**What you need to do:**
Can you output the lines of the listing as a JSON list of strings, one string per line and no blank lines, from the line containing "Click the $5,114 gross income value" through the end of the listing, both ends included?

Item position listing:

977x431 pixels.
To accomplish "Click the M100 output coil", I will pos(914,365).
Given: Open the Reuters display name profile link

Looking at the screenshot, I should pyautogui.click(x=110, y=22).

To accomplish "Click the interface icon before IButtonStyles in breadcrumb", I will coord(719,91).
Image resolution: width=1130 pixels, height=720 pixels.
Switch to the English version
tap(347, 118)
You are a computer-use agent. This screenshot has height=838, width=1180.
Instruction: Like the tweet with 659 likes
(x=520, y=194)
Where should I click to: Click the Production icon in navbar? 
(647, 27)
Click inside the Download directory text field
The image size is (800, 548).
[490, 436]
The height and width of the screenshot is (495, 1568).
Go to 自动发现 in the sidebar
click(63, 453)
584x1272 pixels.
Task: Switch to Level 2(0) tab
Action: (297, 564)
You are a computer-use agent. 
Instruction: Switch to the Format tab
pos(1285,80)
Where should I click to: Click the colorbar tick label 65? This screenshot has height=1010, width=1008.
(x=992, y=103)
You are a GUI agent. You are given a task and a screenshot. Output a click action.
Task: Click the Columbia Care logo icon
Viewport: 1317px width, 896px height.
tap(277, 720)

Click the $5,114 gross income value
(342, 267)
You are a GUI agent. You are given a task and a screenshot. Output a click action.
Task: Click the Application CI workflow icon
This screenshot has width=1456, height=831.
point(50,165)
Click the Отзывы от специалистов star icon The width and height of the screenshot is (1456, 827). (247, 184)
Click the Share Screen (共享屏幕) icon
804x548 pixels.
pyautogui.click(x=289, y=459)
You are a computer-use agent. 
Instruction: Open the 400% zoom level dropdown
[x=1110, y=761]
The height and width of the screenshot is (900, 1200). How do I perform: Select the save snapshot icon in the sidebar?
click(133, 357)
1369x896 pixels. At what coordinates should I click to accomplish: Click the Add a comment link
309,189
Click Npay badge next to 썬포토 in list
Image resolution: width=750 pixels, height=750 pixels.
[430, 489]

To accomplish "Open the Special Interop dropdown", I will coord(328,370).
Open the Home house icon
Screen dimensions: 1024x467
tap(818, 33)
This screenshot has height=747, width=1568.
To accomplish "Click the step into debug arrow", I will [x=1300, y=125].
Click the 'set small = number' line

**Response for this exercise:**
[
  "Click the $5,114 gross income value",
  "(342, 267)",
  "You are a GUI agent. You are given a task and a screenshot. Output a click action.",
  "Task: Click the Application CI workflow icon",
  "This screenshot has width=1456, height=831.",
  "point(50,165)",
  "Click the Отзывы от специалистов star icon The width and height of the screenshot is (1456, 827). (247, 184)",
  "Click the Share Screen (共享屏幕) icon",
  "804x548 pixels.",
  "pyautogui.click(x=289, y=459)",
  "You are a computer-use agent. ",
  "Instruction: Open the 400% zoom level dropdown",
  "[x=1110, y=761]",
  "The height and width of the screenshot is (900, 1200). How do I perform: Select the save snapshot icon in the sidebar?",
  "click(133, 357)",
  "1369x896 pixels. At what coordinates should I click to accomplish: Click the Add a comment link",
  "309,189",
  "Click Npay badge next to 썬포토 in list",
  "Image resolution: width=750 pixels, height=750 pixels.",
  "[430, 489]",
  "To accomplish \"Open the Special Interop dropdown\", I will coord(328,370).",
  "Open the Home house icon",
  "Screen dimensions: 1024x467",
  "tap(818, 33)",
  "This screenshot has height=747, width=1568.",
  "To accomplish \"Click the step into debug arrow\", I will [x=1300, y=125].",
  "Click the 'set small = number' line"
]